» **Aim of the exercise**:
Using the data below, copy out all lines with the word "computer".

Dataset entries
== Segment start ==

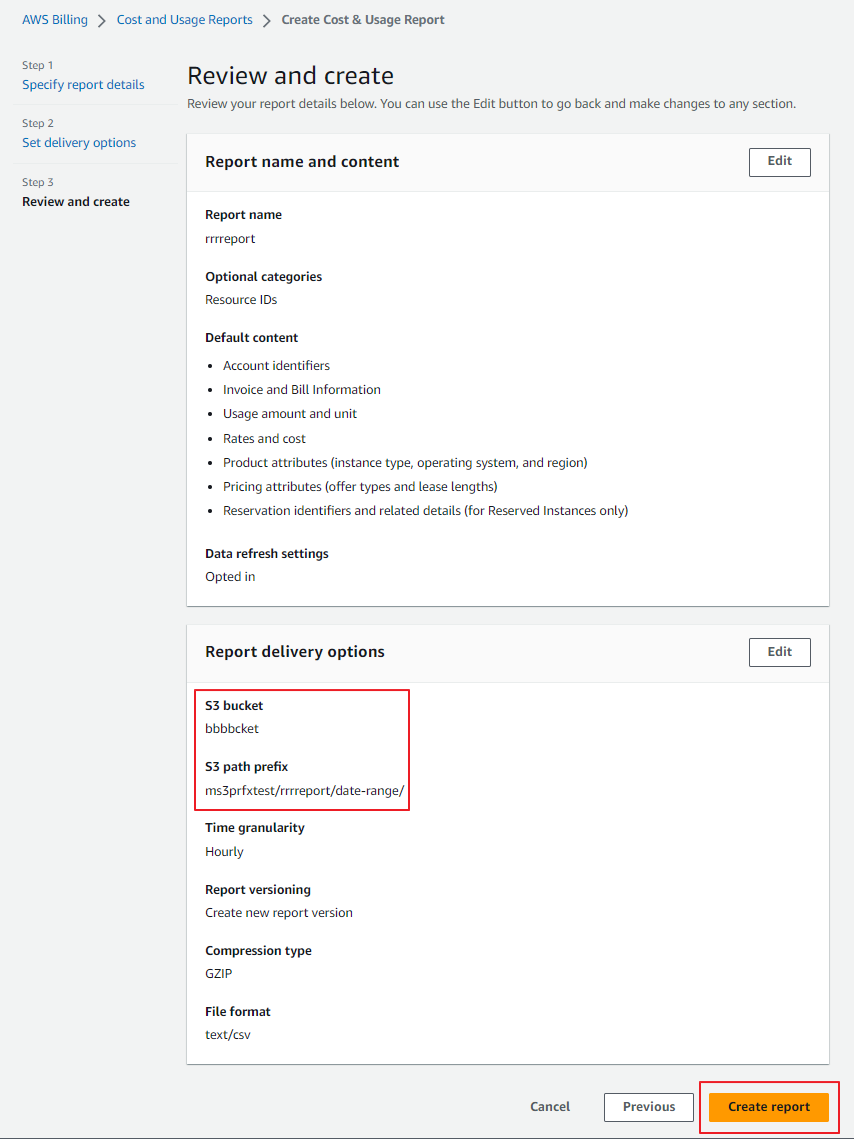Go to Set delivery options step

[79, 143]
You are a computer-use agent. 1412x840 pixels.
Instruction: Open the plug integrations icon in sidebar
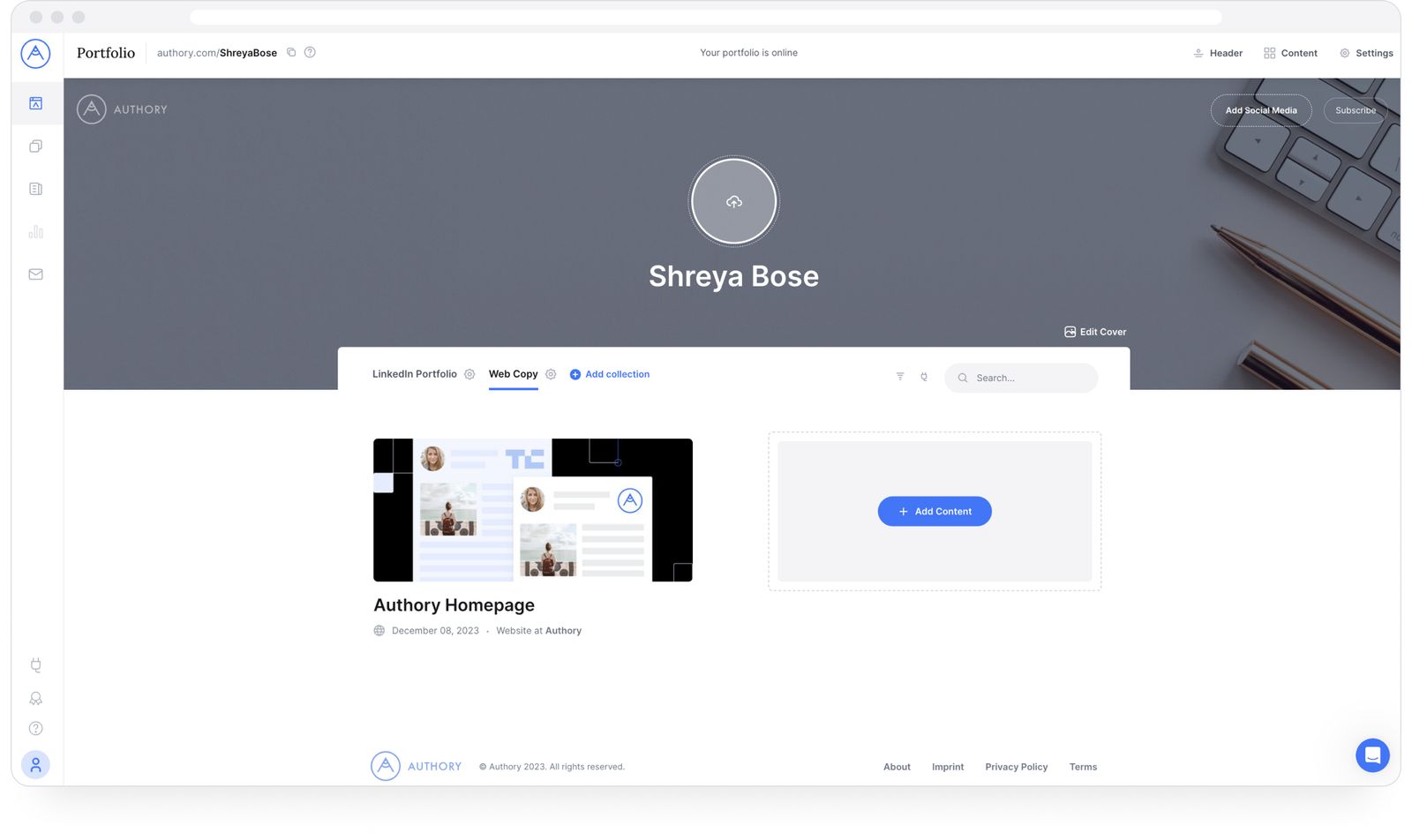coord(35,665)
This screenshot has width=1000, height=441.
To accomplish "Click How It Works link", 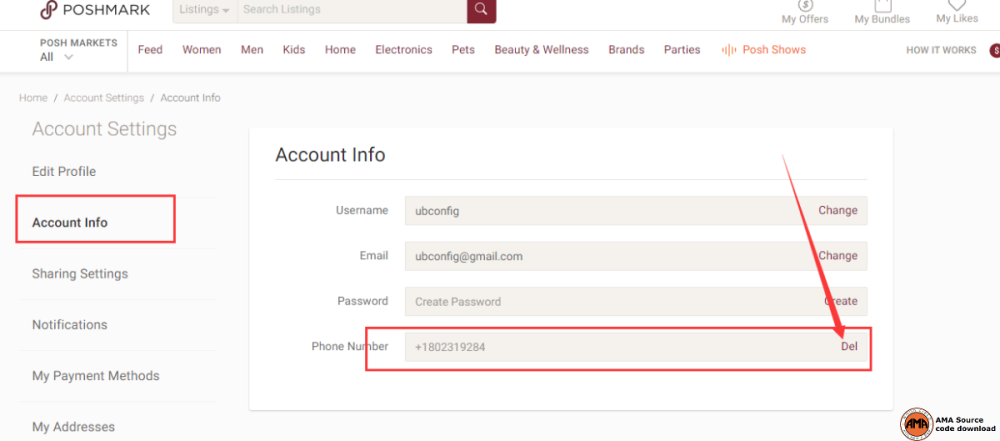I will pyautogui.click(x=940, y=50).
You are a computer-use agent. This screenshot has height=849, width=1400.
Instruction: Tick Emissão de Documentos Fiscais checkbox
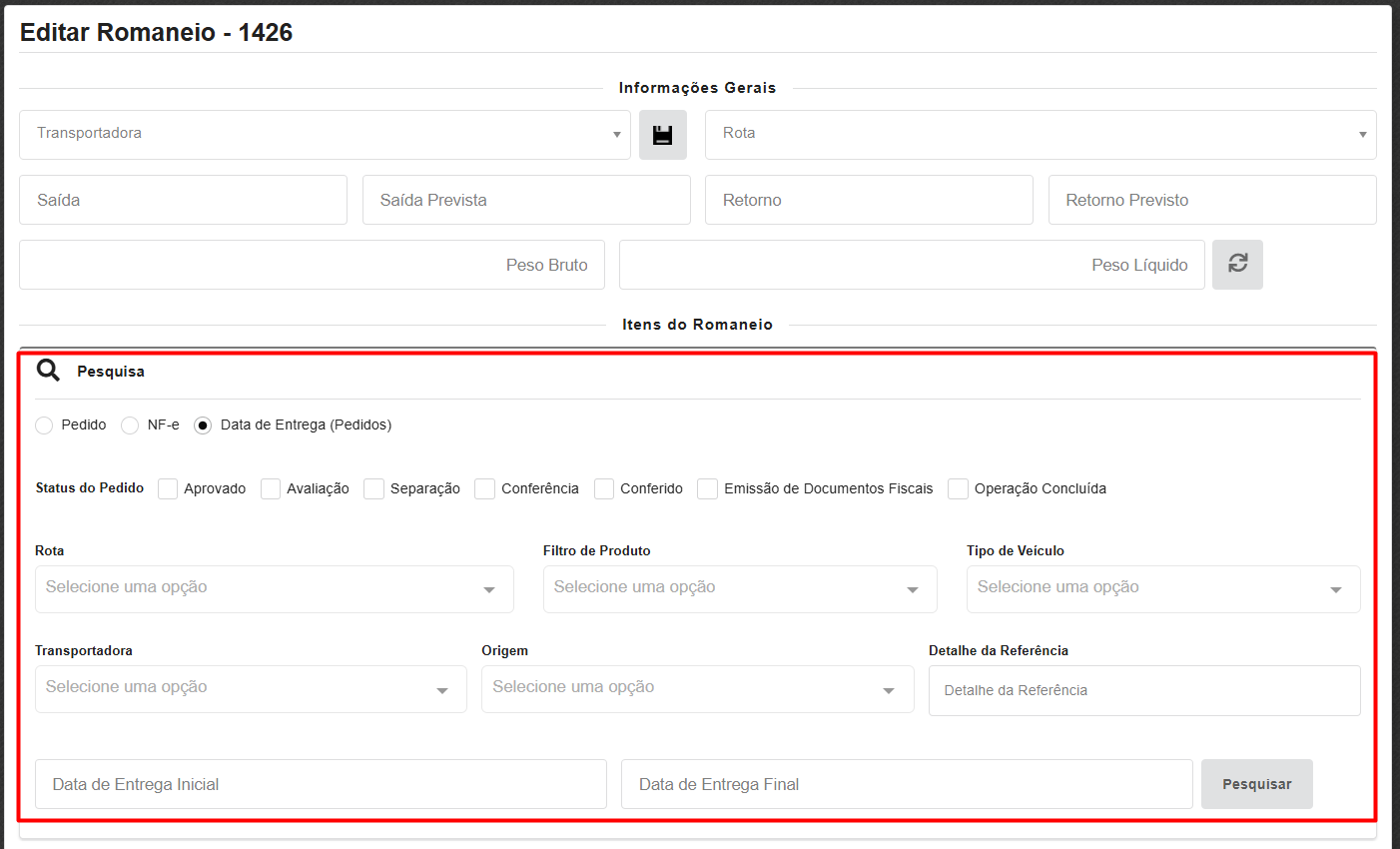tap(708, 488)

== Segment end ==

» **Written solution**:
You are a computer-use agent. 1412x840 pixels.
You are a computer-use agent. This screenshot has height=849, width=1400.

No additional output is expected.